Structural dissection reveals a general mechanistic principle for group II chitinase (ChtII) inhibition

Abstract

Small-molecule inhibitors of insect chitinases have potential applications for controlling insect pests. Insect group II chitinase (ChtII) is the most important chitinase in insects and functions throughout all developmental stages. However, the possibility of inhibiting ChtII by small molecules has not been explored yet. Here, we report the structural characteristics of four molecules that exhibited similar levels of inhibitory activity against OfChtII, a group II chitinase from the agricultural pest Asian corn borer Ostrinia furnacalis These inhibitors were chitooctaose ((GlcN)₈), dipyrido-pyrimidine derivative (DP), piperidine-thienopyridine derivative (PT), and naphthalimide derivative (NI). The crystal structures of the OfChtII catalytic domain complexed with each of the four inhibitors at 1.4-2.0 Å resolutions suggested they all exhibit similar binding modes within the substrate-binding cleft; specifically, two hydrophobic groups of the inhibitor interact with +1/+2 tryptophan and a -1 hydrophobic pocket. The structure of the (GlcN)₈ complex surprisingly revealed that the oligosaccharide chain of the inhibitor is orientated in the opposite direction to that previously observed in complexes with other chitinases. Injection of the inhibitors into 4th instar O. furnacalis larvae led to defects in development and pupation. The results of this study provide insights into a general mechanistic principle that confers inhibitory activity against ChtII, which could facilitate rational design of agrochemicals that target ecdysis of insect pests.
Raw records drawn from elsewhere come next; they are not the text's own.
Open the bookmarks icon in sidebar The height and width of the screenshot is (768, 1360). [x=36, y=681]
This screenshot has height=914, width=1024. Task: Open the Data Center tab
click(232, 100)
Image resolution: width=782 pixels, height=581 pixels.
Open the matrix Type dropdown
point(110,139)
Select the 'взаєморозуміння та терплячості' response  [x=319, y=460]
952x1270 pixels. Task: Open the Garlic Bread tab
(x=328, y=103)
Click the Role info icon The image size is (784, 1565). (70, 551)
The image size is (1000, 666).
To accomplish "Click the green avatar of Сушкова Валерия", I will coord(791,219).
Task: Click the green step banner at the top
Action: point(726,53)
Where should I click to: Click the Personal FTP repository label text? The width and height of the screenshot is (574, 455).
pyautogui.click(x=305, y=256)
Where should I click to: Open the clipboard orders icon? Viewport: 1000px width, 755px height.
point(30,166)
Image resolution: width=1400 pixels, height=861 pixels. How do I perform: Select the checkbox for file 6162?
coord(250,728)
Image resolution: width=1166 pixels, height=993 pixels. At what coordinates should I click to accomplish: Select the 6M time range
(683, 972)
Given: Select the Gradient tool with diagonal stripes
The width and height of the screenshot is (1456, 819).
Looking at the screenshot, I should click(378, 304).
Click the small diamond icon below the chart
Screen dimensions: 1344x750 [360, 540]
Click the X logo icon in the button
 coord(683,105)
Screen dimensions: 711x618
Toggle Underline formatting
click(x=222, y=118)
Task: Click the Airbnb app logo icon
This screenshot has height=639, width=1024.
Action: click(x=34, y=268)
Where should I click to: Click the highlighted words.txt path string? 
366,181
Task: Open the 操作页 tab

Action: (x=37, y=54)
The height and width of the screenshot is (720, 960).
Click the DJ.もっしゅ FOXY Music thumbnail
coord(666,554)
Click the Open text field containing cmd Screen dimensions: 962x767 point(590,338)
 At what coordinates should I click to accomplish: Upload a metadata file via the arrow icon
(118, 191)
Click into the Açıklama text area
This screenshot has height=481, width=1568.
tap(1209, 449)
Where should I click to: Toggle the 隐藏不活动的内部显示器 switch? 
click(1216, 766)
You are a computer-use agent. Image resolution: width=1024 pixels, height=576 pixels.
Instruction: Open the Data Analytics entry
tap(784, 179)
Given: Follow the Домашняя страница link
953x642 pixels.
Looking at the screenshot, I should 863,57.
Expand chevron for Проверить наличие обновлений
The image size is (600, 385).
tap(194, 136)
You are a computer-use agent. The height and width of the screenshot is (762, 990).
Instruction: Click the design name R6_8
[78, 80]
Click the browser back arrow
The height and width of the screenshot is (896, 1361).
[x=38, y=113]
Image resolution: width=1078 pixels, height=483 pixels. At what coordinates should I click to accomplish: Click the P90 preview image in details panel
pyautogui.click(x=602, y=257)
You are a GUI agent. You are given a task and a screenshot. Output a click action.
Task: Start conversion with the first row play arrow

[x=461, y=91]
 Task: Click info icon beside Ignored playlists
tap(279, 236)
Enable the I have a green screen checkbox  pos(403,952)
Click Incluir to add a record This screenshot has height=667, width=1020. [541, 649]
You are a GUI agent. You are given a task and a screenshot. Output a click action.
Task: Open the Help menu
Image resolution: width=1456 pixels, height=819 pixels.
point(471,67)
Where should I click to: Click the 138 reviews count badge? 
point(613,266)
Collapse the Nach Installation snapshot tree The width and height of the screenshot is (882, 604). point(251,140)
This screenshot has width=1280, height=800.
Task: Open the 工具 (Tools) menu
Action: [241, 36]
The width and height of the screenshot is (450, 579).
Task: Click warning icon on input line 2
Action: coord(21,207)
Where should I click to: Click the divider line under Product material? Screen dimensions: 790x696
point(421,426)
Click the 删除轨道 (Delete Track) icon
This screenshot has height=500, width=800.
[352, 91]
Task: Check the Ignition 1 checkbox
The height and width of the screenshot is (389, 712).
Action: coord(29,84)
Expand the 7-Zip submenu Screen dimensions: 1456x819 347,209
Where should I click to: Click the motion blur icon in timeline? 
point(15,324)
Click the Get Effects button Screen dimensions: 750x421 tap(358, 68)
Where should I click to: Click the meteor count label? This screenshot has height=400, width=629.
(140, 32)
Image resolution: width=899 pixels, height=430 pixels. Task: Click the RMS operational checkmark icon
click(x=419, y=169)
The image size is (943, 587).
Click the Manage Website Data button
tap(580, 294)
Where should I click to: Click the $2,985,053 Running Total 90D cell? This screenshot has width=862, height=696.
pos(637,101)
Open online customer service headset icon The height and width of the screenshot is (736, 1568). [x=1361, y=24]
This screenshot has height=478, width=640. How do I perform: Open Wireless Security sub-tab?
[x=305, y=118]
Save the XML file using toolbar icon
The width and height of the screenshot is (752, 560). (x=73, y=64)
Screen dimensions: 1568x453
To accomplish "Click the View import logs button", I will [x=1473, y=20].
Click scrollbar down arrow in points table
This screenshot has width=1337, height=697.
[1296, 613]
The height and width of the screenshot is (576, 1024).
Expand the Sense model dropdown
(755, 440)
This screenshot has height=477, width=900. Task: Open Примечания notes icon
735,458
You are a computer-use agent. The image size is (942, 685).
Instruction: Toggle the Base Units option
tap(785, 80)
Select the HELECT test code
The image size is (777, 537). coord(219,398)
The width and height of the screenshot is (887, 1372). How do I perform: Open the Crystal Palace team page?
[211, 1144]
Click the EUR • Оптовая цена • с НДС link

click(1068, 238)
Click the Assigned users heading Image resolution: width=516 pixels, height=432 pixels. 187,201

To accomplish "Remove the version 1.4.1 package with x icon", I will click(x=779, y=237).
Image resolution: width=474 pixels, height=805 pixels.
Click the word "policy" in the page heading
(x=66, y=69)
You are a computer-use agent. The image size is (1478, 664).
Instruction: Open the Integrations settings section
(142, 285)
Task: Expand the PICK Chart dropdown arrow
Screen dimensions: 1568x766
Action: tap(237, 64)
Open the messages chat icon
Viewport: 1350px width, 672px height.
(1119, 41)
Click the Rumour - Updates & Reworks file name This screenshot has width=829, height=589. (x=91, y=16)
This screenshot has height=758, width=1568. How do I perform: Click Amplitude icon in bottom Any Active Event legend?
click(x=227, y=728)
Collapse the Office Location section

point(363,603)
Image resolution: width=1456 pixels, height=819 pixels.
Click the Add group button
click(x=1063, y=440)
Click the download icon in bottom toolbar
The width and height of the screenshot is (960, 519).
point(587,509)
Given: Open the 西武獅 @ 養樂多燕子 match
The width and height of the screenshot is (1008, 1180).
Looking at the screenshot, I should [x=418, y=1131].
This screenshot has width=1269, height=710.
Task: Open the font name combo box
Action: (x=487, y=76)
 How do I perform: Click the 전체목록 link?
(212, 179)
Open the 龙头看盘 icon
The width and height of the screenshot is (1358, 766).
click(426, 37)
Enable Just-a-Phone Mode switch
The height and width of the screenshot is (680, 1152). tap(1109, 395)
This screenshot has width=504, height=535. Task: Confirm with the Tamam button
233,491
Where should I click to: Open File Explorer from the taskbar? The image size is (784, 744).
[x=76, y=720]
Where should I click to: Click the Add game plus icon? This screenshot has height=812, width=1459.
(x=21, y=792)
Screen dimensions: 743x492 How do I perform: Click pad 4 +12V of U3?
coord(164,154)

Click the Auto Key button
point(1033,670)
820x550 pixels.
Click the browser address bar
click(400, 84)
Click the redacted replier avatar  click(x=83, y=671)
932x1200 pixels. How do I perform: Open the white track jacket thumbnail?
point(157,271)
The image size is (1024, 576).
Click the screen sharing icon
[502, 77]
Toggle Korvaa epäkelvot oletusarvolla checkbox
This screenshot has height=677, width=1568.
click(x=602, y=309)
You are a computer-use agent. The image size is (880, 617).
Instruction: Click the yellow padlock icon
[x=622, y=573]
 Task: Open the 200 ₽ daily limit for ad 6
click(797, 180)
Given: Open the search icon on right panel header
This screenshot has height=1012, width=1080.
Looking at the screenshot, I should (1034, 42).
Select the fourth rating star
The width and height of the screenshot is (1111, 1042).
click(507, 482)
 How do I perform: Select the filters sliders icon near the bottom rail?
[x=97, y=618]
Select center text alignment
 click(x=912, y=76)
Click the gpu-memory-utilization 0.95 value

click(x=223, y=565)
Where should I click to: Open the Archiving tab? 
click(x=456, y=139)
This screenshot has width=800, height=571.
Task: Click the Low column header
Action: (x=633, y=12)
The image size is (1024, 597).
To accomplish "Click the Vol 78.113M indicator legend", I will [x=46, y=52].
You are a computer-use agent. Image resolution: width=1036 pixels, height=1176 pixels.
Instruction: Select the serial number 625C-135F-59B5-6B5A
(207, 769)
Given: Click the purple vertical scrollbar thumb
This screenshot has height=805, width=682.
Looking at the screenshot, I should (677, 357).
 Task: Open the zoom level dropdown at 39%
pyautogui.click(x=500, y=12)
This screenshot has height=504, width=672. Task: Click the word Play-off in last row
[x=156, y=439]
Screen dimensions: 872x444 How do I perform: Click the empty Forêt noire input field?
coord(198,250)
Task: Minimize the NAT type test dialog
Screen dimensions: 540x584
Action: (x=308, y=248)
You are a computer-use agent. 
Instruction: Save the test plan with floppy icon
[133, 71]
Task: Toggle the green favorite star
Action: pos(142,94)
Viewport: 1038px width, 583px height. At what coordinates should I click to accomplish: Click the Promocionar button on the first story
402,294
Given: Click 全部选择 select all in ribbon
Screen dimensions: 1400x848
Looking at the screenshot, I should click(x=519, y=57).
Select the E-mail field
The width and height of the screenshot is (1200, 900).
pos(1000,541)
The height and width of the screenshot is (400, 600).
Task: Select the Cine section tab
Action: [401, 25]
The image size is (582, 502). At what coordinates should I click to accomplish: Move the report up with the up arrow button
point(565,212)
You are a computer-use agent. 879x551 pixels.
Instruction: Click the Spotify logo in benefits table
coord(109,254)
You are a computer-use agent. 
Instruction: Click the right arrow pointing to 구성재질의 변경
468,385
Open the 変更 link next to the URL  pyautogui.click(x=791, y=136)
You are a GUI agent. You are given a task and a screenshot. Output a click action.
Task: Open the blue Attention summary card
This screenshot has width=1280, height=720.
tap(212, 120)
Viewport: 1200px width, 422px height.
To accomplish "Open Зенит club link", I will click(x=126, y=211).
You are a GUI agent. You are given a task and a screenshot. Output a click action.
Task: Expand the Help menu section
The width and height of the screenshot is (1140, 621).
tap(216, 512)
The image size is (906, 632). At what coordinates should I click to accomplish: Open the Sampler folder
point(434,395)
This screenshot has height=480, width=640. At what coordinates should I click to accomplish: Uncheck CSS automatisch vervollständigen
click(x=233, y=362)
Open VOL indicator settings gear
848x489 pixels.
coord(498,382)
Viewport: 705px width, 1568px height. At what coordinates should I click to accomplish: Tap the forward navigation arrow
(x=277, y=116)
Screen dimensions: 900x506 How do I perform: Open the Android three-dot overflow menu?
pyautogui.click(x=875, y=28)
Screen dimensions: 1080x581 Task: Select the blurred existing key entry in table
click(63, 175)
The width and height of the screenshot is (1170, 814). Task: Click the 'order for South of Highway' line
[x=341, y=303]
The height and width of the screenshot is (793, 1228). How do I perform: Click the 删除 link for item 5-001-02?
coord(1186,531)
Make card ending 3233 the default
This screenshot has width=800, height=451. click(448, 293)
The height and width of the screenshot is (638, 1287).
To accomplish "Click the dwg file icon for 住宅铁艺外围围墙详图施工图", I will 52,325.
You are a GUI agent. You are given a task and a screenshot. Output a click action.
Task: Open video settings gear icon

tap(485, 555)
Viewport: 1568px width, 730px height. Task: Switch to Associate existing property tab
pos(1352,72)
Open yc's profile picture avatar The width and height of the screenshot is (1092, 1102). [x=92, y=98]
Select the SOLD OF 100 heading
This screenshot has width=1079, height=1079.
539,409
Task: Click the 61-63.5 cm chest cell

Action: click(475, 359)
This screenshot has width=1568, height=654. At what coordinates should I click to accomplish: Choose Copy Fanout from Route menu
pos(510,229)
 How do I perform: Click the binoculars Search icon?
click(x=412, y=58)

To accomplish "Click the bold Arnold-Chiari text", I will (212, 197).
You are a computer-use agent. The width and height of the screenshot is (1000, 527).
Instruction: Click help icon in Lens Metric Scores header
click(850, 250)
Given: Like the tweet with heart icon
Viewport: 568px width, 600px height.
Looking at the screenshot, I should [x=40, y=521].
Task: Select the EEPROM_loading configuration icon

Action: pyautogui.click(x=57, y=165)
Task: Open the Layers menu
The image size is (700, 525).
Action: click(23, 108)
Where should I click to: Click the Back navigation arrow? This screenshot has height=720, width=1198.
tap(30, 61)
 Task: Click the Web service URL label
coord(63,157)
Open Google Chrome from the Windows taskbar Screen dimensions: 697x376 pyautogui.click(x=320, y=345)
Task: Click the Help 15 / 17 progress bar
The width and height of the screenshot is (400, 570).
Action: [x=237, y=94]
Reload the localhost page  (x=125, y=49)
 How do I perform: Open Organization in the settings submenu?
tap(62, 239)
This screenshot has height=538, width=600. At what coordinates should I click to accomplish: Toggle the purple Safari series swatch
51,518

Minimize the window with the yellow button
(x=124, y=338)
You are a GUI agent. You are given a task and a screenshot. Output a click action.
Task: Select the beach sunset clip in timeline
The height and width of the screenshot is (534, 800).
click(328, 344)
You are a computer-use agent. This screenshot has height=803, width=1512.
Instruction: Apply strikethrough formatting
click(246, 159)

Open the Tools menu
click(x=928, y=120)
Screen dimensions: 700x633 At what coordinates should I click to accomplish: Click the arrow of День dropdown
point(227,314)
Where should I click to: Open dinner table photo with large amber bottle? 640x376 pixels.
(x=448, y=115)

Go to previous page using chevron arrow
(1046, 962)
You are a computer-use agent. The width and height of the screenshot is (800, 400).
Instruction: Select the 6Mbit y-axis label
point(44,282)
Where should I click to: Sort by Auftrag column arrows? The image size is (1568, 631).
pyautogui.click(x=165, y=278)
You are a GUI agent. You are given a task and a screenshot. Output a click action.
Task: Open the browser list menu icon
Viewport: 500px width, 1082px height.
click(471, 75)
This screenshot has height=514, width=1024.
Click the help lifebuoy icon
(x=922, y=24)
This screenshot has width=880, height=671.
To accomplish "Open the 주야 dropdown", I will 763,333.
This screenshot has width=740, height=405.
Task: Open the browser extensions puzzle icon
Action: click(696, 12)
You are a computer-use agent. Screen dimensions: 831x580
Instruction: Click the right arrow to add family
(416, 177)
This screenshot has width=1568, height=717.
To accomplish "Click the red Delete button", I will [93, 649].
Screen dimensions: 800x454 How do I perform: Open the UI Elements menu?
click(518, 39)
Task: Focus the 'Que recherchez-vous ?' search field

Keywords: Asian corn borer (Ostrinia furnacalis); X-ray crystallography; ecdysis; glycoside hydrolase; group II chitinase; inhibition mechanism; inhibitor; inhibitor design; insect; protein crystallization.

Figure 1.

The chemical structures of inhibitors.

Figure 2.

Overall structure of OfChtII-C1 in complex with (GlcN)₈. A, cartoon representation of OfChtII-C1 complexed with (GlcN)₈. The ligands are shown as sticks with yellow carbon atoms. B, close view of the substrate-binding cleft with details of the interactions between (GlcN)₈ and OfChtII-C1. The composite omit map around the ligand is contoured at the 2.0 σ level. The catalytic residues and the amino acids that interact with the ligand are labeled and shown as sticks with cyan carbon atoms. The numbers indicate the subsite to which the sugar is bound. Hydrogen bonds are drawn as dashed lines.

Figure 3.

Comparison of OfChtII-C1 interactions with distinct inhibitors. A–C, the binding conformation of DP (A), PT (B), and NI (C) are shown in sticks with green, cyan, and orange color, respectively. The 2 F_o − F_c electron-density map around the ligand is contoured at the 1.0 σ level. D, merged view of the active site region of OfChtII-C1 shows that different inhibitors are bound in a similar conformation. The residues of OfChtII-C1 participating in the interactions with each inhibitor are shown in blue sticks and labeled with residue numbers. Hydrogen bonds are displayed as dashed lines.

Figure 4.

In vivo evaluation of OfChtII inhibitors. The inhibitors dissolved in 4% DMSO at a concentration of 0.5 mm were injected into 4th instar, day 1 O. furnacalis larvae. The numbers of larva, pupa, and dead larva were counted 5 days and 12 days after injection. The larvae injected 4% DMSO were used as control. The results are the average of three independent repeats.